Hydrothermal alteration of silicate minerals: effects of crystallographic orientation and fluid saturation state

Tuesday, 16 December 2014
Marion Pollet-Villard1, Damien Daval1,2, Giuseppe Saldi2, Kevin Knauss2, Bastien Wild1, Francois J Guyot3, Martiane Cabié4 and Bertrand Fritz1, (1)LHyGeS Laboratoire d'Hydrologie et de Géochimie de Strasbourg, Strasbourg Cedex, France, (2)Lawrence Berkeley National Laboratory, Berkeley, CA, United States, (3)IMPMC Institut de Minéralogie et de Physique des Milieux Condensés, Paris Cedex 05, France, (4)Aix Marseille University, Marseille Cedex 03, France
Prediction of reaction kinetics of fluid/rock interactions represents a critical issue for several geological and engineering concerns. In the specific context of geothermal energy, the relative intensities of primary mineral leaching and secondary phase formation significantly affect porosity and permeability of the reservoir, thereby influencing its hydraulic performance and the efficiency of a geothermal site. Moreover, it is noteworthy that in general, the circulation of aqueous fluids induces only modest modifications of their chemical composition, which slightly deviate from an equilibrium state. Therefore, fluid rock interactions take place at close-to-equilibrium conditions, where the rate-affinity relations are poorly known and intensively debated [1].
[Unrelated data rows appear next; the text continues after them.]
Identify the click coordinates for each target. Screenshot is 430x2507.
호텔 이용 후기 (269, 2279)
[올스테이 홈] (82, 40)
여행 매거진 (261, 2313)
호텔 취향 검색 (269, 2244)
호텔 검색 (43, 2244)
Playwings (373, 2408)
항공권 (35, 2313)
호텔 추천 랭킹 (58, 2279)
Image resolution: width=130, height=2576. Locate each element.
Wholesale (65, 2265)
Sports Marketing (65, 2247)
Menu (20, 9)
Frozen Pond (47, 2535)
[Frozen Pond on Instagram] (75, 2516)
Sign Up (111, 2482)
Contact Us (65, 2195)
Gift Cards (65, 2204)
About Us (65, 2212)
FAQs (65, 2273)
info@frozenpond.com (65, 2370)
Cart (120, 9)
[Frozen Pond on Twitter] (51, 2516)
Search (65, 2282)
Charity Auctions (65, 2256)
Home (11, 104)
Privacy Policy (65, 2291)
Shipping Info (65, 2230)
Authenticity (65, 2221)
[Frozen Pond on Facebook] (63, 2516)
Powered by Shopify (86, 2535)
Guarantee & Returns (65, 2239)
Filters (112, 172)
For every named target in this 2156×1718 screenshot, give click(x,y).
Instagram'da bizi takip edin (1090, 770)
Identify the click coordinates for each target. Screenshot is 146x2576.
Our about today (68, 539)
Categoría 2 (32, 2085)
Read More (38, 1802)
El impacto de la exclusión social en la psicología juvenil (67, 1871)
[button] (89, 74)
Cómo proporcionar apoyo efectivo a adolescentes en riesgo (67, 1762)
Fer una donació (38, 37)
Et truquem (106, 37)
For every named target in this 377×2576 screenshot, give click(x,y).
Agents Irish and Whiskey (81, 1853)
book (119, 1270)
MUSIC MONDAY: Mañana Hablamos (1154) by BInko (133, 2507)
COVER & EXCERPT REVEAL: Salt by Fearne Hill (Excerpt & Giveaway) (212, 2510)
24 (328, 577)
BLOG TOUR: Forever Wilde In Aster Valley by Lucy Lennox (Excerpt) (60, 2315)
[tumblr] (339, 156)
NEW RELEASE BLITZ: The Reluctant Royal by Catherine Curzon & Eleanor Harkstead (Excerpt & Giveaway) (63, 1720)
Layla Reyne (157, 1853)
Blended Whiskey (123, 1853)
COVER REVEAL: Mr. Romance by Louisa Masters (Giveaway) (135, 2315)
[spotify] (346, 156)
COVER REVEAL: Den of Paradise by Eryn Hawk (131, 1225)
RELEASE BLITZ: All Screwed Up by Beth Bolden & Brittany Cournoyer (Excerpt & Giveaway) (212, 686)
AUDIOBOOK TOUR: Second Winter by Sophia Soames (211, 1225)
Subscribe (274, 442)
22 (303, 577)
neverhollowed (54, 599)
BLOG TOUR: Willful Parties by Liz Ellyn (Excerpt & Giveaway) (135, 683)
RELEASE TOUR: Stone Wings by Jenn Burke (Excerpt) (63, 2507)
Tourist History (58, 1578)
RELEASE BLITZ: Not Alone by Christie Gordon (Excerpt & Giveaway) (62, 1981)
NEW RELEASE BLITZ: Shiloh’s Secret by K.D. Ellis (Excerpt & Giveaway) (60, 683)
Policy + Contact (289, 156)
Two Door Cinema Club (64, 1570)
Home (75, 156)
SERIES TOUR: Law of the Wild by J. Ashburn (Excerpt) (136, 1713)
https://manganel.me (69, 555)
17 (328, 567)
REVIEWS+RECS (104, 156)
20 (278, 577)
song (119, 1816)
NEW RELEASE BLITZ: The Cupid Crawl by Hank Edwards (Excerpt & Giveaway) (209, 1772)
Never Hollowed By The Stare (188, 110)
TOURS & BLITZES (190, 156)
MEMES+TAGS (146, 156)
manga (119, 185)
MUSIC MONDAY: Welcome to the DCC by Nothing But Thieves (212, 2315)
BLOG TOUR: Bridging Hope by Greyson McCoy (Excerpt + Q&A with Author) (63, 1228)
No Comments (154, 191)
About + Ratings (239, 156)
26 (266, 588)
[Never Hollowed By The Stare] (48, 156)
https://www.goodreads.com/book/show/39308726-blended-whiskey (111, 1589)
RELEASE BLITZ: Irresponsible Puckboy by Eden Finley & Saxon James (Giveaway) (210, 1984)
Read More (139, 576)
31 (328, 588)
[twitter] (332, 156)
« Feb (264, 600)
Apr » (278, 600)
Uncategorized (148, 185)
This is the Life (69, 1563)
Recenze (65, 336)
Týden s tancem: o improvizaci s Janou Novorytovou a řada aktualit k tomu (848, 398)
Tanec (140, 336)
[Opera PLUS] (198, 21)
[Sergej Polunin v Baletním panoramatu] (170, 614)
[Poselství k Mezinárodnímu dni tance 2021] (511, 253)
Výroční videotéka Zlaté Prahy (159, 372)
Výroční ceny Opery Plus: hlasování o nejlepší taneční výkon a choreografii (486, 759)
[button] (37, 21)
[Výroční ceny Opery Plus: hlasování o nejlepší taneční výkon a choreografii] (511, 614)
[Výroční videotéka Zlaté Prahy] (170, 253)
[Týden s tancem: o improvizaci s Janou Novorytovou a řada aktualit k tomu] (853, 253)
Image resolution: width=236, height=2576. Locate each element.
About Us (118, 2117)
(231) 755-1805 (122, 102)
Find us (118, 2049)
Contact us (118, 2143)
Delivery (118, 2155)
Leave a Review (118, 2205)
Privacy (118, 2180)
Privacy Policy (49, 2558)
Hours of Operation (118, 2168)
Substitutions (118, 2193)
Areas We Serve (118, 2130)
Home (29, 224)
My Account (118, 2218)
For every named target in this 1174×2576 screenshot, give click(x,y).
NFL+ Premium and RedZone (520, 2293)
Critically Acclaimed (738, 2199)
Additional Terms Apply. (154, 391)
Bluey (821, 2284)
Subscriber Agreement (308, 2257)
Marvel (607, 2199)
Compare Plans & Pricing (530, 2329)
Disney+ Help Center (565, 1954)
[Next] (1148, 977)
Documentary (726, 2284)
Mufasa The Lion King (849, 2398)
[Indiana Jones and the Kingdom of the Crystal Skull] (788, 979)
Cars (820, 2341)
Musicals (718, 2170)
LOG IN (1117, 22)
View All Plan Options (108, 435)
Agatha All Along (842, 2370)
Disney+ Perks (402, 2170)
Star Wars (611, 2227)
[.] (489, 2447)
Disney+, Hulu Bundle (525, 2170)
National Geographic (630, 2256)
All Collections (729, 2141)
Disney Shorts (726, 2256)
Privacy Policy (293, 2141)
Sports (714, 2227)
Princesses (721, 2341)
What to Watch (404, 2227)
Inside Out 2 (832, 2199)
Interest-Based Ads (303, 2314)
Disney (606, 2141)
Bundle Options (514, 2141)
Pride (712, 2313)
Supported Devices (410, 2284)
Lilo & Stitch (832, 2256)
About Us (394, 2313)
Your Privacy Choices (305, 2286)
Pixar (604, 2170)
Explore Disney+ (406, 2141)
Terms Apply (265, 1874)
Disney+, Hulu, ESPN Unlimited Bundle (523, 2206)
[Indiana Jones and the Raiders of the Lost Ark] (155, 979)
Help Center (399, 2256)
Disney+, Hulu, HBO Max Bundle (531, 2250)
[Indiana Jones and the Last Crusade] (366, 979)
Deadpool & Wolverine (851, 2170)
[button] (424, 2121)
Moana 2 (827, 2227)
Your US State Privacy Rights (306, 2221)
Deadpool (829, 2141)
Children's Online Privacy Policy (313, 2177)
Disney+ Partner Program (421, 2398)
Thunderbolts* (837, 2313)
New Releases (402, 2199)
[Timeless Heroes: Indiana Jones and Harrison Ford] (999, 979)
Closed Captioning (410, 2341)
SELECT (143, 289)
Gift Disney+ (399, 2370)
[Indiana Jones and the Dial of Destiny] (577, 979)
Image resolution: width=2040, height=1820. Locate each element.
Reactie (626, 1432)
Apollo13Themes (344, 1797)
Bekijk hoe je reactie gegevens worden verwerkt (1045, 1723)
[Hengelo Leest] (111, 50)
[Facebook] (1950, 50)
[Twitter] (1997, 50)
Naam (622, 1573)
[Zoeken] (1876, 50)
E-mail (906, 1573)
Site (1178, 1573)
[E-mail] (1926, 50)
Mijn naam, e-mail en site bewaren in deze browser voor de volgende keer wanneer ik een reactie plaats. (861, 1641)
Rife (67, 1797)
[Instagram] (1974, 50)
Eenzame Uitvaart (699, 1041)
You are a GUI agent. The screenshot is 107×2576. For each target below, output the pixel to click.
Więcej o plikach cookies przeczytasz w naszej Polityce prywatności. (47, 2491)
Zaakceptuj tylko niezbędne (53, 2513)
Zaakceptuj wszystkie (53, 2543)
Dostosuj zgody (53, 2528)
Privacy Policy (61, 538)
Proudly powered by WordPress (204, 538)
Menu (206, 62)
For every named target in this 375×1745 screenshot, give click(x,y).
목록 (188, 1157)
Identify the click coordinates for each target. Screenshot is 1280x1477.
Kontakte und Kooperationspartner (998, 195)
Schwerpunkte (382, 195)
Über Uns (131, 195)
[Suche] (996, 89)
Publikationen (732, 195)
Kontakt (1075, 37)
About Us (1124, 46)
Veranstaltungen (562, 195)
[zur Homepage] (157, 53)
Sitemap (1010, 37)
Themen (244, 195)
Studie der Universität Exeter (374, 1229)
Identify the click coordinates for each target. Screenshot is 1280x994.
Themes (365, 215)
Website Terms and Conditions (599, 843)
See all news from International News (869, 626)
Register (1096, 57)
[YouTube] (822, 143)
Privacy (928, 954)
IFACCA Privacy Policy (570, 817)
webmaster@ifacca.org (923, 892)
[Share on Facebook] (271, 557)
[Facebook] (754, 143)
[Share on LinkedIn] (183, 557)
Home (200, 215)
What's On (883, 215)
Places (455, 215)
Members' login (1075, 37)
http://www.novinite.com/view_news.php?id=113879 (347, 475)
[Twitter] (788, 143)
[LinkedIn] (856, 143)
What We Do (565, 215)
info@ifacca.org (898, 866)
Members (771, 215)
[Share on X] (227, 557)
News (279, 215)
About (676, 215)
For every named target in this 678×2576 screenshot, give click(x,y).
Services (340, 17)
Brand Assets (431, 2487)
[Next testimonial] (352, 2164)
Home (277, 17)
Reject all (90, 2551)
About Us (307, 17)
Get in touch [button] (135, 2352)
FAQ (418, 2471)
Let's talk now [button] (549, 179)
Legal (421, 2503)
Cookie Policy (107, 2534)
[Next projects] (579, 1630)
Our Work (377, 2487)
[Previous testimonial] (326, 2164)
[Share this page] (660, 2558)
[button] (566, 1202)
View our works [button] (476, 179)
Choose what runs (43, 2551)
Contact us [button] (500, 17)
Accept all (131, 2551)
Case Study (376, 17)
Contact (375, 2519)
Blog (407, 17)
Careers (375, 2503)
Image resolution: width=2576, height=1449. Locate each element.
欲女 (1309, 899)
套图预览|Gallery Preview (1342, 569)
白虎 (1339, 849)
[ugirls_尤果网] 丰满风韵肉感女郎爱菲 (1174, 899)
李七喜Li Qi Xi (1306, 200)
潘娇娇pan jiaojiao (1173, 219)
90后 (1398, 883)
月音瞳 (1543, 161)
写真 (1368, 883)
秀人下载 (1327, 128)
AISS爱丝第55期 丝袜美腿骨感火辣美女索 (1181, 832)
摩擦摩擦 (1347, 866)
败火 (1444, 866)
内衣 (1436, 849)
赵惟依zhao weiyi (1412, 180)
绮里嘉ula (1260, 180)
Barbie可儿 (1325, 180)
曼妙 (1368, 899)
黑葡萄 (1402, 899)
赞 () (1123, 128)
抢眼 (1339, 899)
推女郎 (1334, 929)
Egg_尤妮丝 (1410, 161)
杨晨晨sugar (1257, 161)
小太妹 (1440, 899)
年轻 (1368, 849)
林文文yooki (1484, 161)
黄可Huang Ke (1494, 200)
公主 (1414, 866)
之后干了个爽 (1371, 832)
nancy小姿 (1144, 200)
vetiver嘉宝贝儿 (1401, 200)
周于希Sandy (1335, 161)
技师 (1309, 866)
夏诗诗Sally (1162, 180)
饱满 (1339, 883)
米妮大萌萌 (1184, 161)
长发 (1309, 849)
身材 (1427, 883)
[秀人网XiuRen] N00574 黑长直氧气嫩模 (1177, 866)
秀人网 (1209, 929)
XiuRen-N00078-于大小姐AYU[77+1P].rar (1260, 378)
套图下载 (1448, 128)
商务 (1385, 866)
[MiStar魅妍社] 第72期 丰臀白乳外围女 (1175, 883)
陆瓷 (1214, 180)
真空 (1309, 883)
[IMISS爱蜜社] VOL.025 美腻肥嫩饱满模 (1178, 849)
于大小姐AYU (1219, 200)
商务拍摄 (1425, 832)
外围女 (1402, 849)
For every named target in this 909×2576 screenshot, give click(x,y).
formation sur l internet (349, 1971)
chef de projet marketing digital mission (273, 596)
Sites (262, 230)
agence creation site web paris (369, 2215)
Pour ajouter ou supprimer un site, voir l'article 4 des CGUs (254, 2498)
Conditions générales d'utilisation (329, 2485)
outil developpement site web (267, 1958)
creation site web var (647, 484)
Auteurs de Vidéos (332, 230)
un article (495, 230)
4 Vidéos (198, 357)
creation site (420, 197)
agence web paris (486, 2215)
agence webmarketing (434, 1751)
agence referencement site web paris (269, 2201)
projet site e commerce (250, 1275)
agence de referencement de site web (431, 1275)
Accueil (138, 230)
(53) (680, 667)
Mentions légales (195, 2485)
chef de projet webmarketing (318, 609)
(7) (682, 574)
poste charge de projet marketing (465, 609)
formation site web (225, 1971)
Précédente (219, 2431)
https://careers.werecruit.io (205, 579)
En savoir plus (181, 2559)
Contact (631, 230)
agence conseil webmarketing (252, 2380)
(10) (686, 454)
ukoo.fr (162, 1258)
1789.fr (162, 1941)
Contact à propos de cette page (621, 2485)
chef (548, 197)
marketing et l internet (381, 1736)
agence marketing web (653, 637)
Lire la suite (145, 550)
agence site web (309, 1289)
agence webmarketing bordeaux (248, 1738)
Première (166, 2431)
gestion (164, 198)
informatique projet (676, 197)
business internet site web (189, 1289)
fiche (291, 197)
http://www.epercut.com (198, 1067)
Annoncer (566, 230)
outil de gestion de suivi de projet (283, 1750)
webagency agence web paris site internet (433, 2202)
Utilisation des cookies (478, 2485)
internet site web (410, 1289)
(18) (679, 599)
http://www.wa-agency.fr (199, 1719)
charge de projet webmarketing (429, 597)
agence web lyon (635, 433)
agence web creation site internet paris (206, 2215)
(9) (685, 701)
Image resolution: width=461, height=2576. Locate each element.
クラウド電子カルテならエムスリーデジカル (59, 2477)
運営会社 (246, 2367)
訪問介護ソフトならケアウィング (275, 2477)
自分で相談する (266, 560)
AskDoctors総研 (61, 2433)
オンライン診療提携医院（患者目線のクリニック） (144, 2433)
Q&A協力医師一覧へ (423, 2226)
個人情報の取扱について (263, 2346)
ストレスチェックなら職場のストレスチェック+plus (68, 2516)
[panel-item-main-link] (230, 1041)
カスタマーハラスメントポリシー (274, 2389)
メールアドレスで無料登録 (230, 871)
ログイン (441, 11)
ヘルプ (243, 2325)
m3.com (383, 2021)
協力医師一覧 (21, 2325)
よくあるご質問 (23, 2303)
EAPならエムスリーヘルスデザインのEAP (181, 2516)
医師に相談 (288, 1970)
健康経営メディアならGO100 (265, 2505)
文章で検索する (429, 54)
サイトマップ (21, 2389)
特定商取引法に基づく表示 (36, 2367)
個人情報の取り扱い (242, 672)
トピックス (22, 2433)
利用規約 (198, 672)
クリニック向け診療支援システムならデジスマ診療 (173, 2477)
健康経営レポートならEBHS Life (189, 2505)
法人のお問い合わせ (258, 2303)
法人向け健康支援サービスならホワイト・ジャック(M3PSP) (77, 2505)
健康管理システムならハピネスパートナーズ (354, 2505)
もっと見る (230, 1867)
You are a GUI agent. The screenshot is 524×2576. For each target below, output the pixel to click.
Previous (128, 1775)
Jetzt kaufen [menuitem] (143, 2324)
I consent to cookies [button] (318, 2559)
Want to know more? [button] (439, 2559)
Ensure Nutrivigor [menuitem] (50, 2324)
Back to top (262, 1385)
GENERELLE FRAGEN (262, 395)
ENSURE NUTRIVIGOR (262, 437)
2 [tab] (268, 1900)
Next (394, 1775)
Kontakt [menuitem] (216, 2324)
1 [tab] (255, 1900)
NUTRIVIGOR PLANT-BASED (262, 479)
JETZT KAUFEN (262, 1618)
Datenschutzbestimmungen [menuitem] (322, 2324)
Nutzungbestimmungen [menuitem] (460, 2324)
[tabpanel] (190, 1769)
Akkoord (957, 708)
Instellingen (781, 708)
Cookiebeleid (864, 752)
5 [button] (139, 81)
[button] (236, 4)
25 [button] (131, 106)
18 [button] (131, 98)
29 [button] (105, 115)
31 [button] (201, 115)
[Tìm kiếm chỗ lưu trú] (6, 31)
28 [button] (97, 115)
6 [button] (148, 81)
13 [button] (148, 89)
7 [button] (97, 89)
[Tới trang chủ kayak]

To unravel these points, in the context of the geothermal power station of Soultz-sous-Forêts (Alsace, France), our strategy consists in (1) investigating the dissolution of the main cleavages of K-spar, one of the prevalent primary minerals in the reservoir, in order to decipher the impact of crystallographic orientation and microstructural surface modifications on the dissolution kinetics and (2) proposing a relation between K-spar dissolution rate and the Gibbs free energy of reaction (∆G) over a wide range of ∆G conditions.

Our experimental work relies on a coupled approach which combines classical experiments of K-spar dissolution monitored by aqueous chemical analyses (ICPAES) and innovative techniques of nm to μm-scale characterization of solid surface (FIB-TEM, AFM, VSI) [2].

Our ongoing experiments evidence that K-spar dissolution is an anisotropic process, with faces (-1-1 1) dissolving up to ten times faster than the slowest (001) faces. The complex evolution of surface topography with the occurrence of etch pits is at odds with the shrinking core model implemented in most of reactive-transport codes, representing a possible cause of an apparent modification of silicate dissolution rate over time. In addition, the relation between K-spar dissolution rate and ∆G seems to differ from the transition state theory currently implemented into geochemical codes. Taken together, these new findings show promise as a means for modifying reactive transport codes and improving the predictive ability of geochemical simulations.